Saturday, March 9, 2019

Is the media , "The enemy of the people?” as the President says over and over...and is believed, perhaps by as many as 1 of 3 Americans today.

National Enquirer




Well, I guess you could truthfully say, "Yes and No." But then comes the tough part: Where, and from whom, do you get "the real news?"

"Fake news! Fake news! Fake news," he says, and there is always some of that.

Take the National Enquirer, for example. It's been around since 1926 and has always sold well when displayed at grocery and other check-out lines, purchased on impulse because of its  often outrageous' grabber headlines.'

Weekly World News
Click on the National Enquirer link under its photo and you will see a large number of their covers showing what I mean. (FYI; David Pecker, who has been in the news lately, is the Chairman and CEO of American Media which publishes the National Enquirer...

... and also, one of my all-time favorite fun titles, "The Weekly World News: the world's only reliable news", which is no longer in print... but there was nothing like it, for sure! Check the link for a fun time.

The Onion
Then there is The Onion, a satirical newspaper founded in Madison, Wisconsin in 1988 which built his reputation for humor by its handling of real and fake stories, always with an amusing or amazingly unbelievable  twist. You can see more of their covers by clicking on the Onion link below the picture... and PS: This story, Sexiest Man, was believed as true "over there" and gathered a lot of steam.

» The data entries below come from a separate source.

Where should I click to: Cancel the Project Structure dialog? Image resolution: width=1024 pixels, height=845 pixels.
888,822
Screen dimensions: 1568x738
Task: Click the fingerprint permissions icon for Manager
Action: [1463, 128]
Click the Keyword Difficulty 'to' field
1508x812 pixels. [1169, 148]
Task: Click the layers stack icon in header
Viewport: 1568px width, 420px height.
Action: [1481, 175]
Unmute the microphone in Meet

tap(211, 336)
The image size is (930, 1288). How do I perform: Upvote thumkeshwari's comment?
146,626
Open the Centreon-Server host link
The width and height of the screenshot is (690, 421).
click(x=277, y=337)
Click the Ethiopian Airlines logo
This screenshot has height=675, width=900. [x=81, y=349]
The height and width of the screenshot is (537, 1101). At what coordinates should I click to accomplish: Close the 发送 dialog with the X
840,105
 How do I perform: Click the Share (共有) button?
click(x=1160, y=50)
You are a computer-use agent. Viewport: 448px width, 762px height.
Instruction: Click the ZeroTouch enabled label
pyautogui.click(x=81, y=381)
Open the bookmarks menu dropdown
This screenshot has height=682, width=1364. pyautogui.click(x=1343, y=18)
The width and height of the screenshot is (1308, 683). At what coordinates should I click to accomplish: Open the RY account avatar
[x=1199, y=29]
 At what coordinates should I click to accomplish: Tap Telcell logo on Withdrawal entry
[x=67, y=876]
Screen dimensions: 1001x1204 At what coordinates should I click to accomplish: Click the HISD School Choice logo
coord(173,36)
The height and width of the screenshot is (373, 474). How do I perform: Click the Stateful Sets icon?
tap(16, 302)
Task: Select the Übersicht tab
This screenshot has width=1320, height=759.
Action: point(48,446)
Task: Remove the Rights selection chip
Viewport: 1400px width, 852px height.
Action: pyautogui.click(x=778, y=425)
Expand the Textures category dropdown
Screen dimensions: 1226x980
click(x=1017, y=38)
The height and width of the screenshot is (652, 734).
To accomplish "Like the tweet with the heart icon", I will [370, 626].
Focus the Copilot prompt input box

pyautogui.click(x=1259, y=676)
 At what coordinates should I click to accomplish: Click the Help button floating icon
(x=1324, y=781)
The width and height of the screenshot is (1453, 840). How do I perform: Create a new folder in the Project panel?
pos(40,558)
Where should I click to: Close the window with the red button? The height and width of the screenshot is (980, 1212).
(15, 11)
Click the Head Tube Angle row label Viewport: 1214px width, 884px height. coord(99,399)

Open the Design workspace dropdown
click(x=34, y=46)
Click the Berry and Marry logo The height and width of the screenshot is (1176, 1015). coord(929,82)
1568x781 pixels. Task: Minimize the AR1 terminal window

Now THAT'S fake news. There is a lot of fake news on all platforms of social media, because,what is seen on the internet is ALWAYS TRUE, right? Problem is, it's hard to tell sometimes what is fake and what is real. And because it is repeated thousands of times does not make anything fake, real Really!

Now we have the more conventional news media... newspapers (what's left of them), television and radio. Sadly, newspapers, the best source of in-depth news and coverage, is fading fast, a victim of its time in the same market with social media, where most of the young and younger get their news, if any at all. Who has time to read something as antiquated and clumsy as a "newspaper.?" Advertisers who provide most of the newspaper revenue, have left that media for greater reach of their base on line. Sad for good reporting, but true. That time has mostly passed, never to return to former glory.

Do, however, make a distinction based on where you get your news. For the most accepted traditional newspaper (print)  and TV news media, there is a culture of reporting news as news. And yes, in the editorial pages and slant, there is often a viewpoint... but it is not covert and largely governed by its competition to make news fact based.

So what is true and what is fake? If social media is your bible, hope you get it right instead of just because you agree with it. In the newspaper business, truth happens much, much more than on line where everyone has and expresses opinion, often based on an oxymoron: "alternate facts," such as giant shrimp, deafening silence, clearly confused, amazingly awful, alone together, definite maybe, etc. There are never alternate facts, just fact facts, not always available when expressing an on line opinion.

FYI : One in five newspapers published 10 years ago is gone. There are 50,000 less news reporters to fact-fill those fewer pages of often reduced frequency newspapers. Real news does suffer but it can never, ever die... or so will we.